_RECORD SET_
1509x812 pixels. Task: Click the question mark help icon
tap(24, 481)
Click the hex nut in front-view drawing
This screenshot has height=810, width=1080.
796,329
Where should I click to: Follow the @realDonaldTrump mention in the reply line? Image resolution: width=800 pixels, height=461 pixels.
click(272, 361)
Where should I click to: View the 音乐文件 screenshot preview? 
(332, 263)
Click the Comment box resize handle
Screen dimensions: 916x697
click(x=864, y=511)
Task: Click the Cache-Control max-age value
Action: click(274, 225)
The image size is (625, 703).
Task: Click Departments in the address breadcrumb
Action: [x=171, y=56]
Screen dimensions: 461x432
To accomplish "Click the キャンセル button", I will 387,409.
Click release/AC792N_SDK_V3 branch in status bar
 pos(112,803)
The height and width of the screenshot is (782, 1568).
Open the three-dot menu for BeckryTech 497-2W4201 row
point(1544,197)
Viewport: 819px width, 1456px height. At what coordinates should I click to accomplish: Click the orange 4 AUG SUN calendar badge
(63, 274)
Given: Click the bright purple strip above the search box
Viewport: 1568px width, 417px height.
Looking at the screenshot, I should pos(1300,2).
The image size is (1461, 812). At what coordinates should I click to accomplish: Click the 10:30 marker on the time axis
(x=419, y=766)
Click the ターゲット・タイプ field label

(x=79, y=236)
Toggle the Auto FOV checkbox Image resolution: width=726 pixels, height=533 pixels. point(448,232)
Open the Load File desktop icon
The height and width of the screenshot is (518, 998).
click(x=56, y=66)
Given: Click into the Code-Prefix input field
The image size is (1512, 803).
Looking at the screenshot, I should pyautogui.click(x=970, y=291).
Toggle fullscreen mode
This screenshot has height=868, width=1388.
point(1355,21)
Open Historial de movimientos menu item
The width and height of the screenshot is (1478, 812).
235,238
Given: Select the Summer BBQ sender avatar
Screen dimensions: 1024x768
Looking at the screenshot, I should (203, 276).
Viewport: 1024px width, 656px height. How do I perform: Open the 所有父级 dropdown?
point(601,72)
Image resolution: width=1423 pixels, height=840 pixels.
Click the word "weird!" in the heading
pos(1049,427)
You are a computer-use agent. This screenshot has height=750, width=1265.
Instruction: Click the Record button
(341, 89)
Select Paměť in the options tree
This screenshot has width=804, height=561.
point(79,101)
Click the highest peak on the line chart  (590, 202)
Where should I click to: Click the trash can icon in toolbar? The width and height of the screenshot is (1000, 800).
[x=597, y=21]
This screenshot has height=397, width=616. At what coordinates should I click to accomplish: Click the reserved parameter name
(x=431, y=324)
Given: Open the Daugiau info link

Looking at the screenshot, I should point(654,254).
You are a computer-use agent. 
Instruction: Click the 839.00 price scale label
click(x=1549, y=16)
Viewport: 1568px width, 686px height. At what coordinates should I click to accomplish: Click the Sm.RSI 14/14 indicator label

_WORK INSTRUCTIONS_
The answer must be the full listing, repeated word for word.

_REPLY TO THE EXERCISE_
1509x812 pixels. Task: Click the question mark help icon
tap(24, 481)
Click the hex nut in front-view drawing
This screenshot has height=810, width=1080.
796,329
Where should I click to: Follow the @realDonaldTrump mention in the reply line? Image resolution: width=800 pixels, height=461 pixels.
click(272, 361)
Where should I click to: View the 音乐文件 screenshot preview? 
(332, 263)
Click the Comment box resize handle
Screen dimensions: 916x697
click(x=864, y=511)
Task: Click the Cache-Control max-age value
Action: click(274, 225)
The image size is (625, 703).
Task: Click Departments in the address breadcrumb
Action: [x=171, y=56]
Screen dimensions: 461x432
To accomplish "Click the キャンセル button", I will 387,409.
Click release/AC792N_SDK_V3 branch in status bar
 pos(112,803)
The height and width of the screenshot is (782, 1568).
Open the three-dot menu for BeckryTech 497-2W4201 row
point(1544,197)
Viewport: 819px width, 1456px height. At what coordinates should I click to accomplish: Click the orange 4 AUG SUN calendar badge
(63, 274)
Given: Click the bright purple strip above the search box
Viewport: 1568px width, 417px height.
Looking at the screenshot, I should pos(1300,2).
The image size is (1461, 812). At what coordinates should I click to accomplish: Click the 10:30 marker on the time axis
(x=419, y=766)
Click the ターゲット・タイプ field label

(x=79, y=236)
Toggle the Auto FOV checkbox Image resolution: width=726 pixels, height=533 pixels. point(448,232)
Open the Load File desktop icon
The height and width of the screenshot is (518, 998).
click(x=56, y=66)
Given: Click into the Code-Prefix input field
The image size is (1512, 803).
Looking at the screenshot, I should pyautogui.click(x=970, y=291).
Toggle fullscreen mode
This screenshot has height=868, width=1388.
point(1355,21)
Open Historial de movimientos menu item
The width and height of the screenshot is (1478, 812).
235,238
Given: Select the Summer BBQ sender avatar
Screen dimensions: 1024x768
Looking at the screenshot, I should (203, 276).
Viewport: 1024px width, 656px height. How do I perform: Open the 所有父级 dropdown?
point(601,72)
Image resolution: width=1423 pixels, height=840 pixels.
Click the word "weird!" in the heading
pos(1049,427)
You are a computer-use agent. This screenshot has height=750, width=1265.
Instruction: Click the Record button
(341, 89)
Select Paměť in the options tree
This screenshot has width=804, height=561.
point(79,101)
Click the highest peak on the line chart  (590, 202)
Where should I click to: Click the trash can icon in toolbar? The width and height of the screenshot is (1000, 800).
[x=597, y=21]
This screenshot has height=397, width=616. At what coordinates should I click to accomplish: Click the reserved parameter name
(x=431, y=324)
Given: Open the Daugiau info link

Looking at the screenshot, I should point(654,254).
You are a computer-use agent. 
Instruction: Click the 839.00 price scale label
click(x=1549, y=16)
Viewport: 1568px width, 686px height. At what coordinates should I click to accomplish: Click the Sm.RSI 14/14 indicator label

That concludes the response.